When we sin, we strive to substitute our own authority for God’s. Today, Barry Cooper explains what makes our sin so devastating and points to another substitution as our only source of hope.
“It was once such a strong word . . . an ominous and serious word. . . . But the word went away. It has almost disappeared—the word along with the notion.”
That’s a quote from Karl Menninger, and the word he is talking about is the word sin.
And he has a point. Outside the Bible, the word sin is something of an endangered species. These days, if you want to see the word sin in the wild, your best bet is to check out the dessert menu in your local restaurant. You know the kind of thing: “This chocolate fudge brownie is positively sinful.” It seems that for many of us, the “sinfulness” of a thing is measured in calories.
I remember reading an article about sin in a national newspaper a few years back, and it said: “In this day and age, sin has lost its sting. A bit of sinning is much more likely to be seen as a spot of grown-up naughtiness, the kind of thing that sends a delicious shock through the system.”
It’s no big deal. It’s naughty but nice. A bit risqué maybe, but hey—no harm, no foul.
Others have downgraded sin by describing it as if it were a curable moral illness that can be medicated away with positive thinking or certain kinds of therapy or certain kinds of education. To quote one recent author, sin is merely “a refusal to grow” as a human being.
But what does the biblical concept of sin really mean?
Romans chapter 1 reveals that the essence of sin is substitution.
All of us, by nature, want to substitute ourselves for God. We want to decide for ourselves what we will or won’t do. We want to do what God prohibits and not do what God commands. Apart from His grace, none of us want to obey God’s law.
That is the essence of sin. It’s an act of substitution. Our authority for His.
And this substitution is a deep and indelible characteristic of the human race. It affects every one of us and every part of every one of us. We can’t quarantine it or avoid contamination by it, because it’s already inside us. As Jesus says in Mark chapter 7: “There is nothing outside a person that by going into him can defile him, but the things that come out of a person are what defile him.” In other words, sin has already taken up residence in you and me, and it has made itself very much at home. But maybe that makes it sound like we’re the innocent victims of some awful virus or cancer. And that’s not the case. Each one of us, by default, freely chooses to substitute our authority for God’s authority . We just prefer it that way.
What’s the result of sin? Well, it’s devastating both horizontally and vertically. Sin doesn’t just poison our own lives and the lives of others and the world we live in.

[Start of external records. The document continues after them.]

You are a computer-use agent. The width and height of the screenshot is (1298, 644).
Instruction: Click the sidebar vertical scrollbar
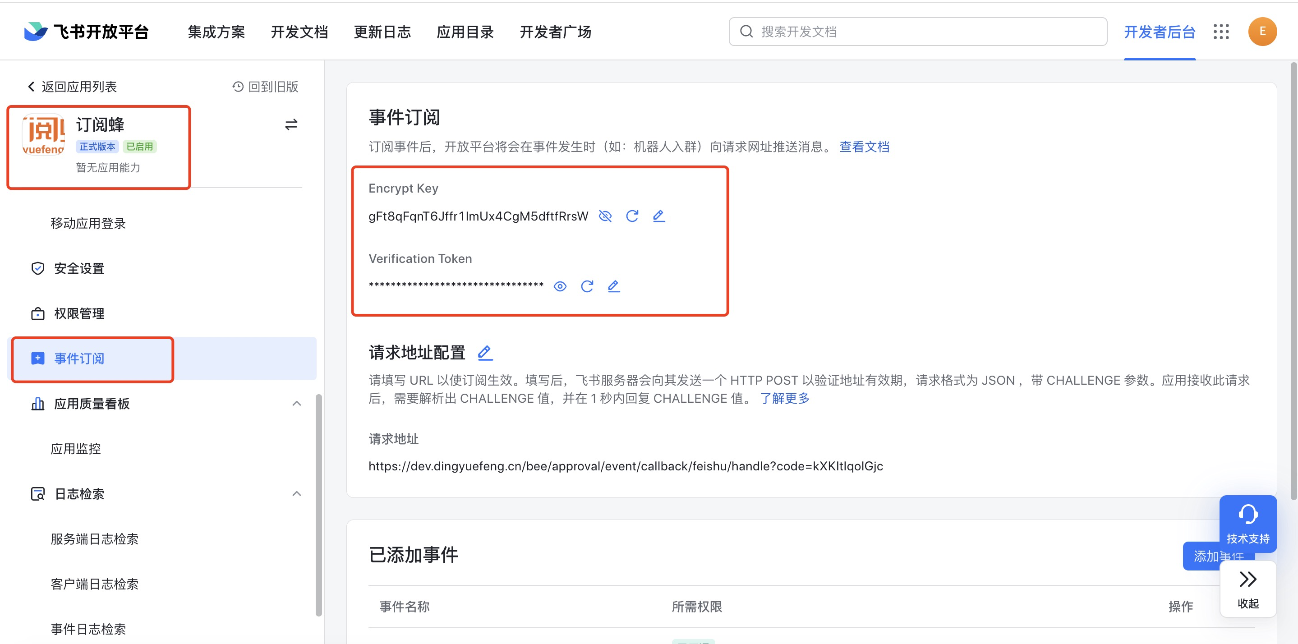coord(318,504)
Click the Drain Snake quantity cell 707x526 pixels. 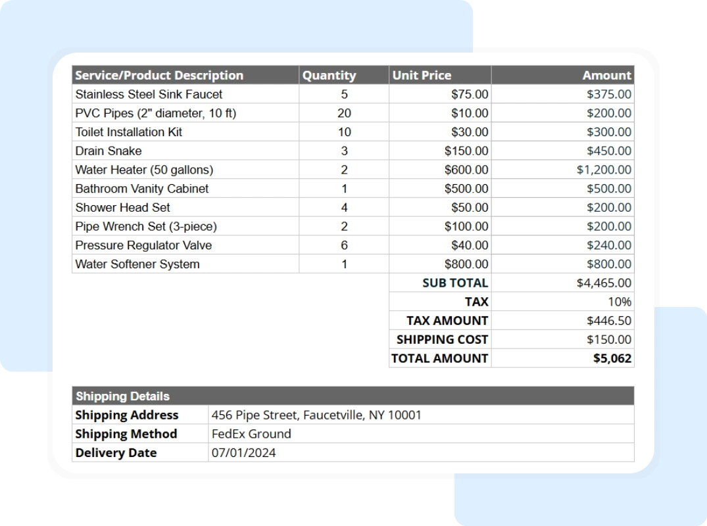[343, 151]
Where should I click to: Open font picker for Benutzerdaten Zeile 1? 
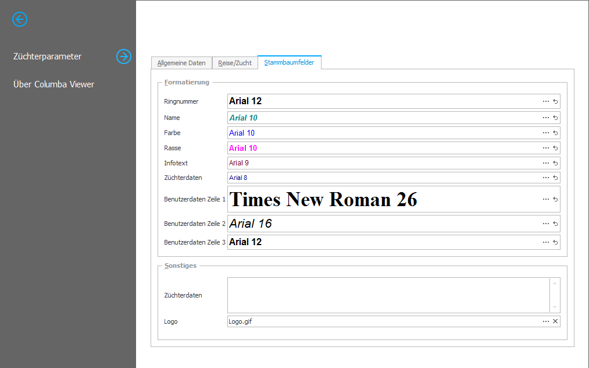coord(545,199)
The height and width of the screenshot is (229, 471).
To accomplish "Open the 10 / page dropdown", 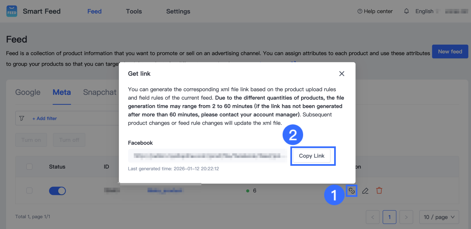I will [x=439, y=217].
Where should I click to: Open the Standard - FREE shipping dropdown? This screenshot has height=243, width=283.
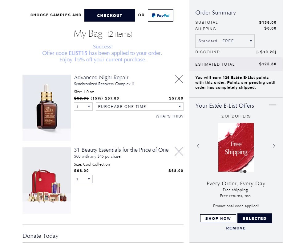click(225, 41)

It also alienates us from—estranges us from—God, because God in His goodness is implacably opposed to sin.
R.C. Sproul describes sin as “cosmic treason” against our Creator, and treason, of course, isn’t something you can just talk your way out of. What makes sin so truly heinous is that we receive the most extraordinary gifts from our Creator—life and breath and every good thing we enjoy—and then we wield those gifts as weapons to try and depose Him and seize His throne. As well as being God-defying, this is self-defeating. When we sin, we are effectively trying to kill the very One who gives us life. One author describes it as being like the scent of a flower trying to destroy the flower.
Sin deserves the heaviest penalty, and that penalty is death.
Death, with its universal, unavoidable, sullen persistence throughout history, keeps reminding us God’s judgment on sin will eventually find us out, however hard we might want to pretend that everything is fine.
So, sin is substitution.
But salvation is substitution too.
God the Son enters the world as our substitute. What I mean by that is that God the Son lived a sinless life, and He did it on our behalf. He also died a sinner’s death, and He did that too on our behalf.
He lived like that so that we could be credited with the sinless life that we find it impossible to live. And He died like that so that we would never have to face the condemnation that our sin deserves.
Sin is when man substitutes himself for God. But salvation is when God substitutes Himself for man.
So let me appeal to you: if you haven’t yet come to Him, please, come to Christ, while there’s still time.
As it says in Romans chapter 6, verse 23, “The wages of sin is death, but the free gift of God is eternal life in Christ Jesus our Lord.”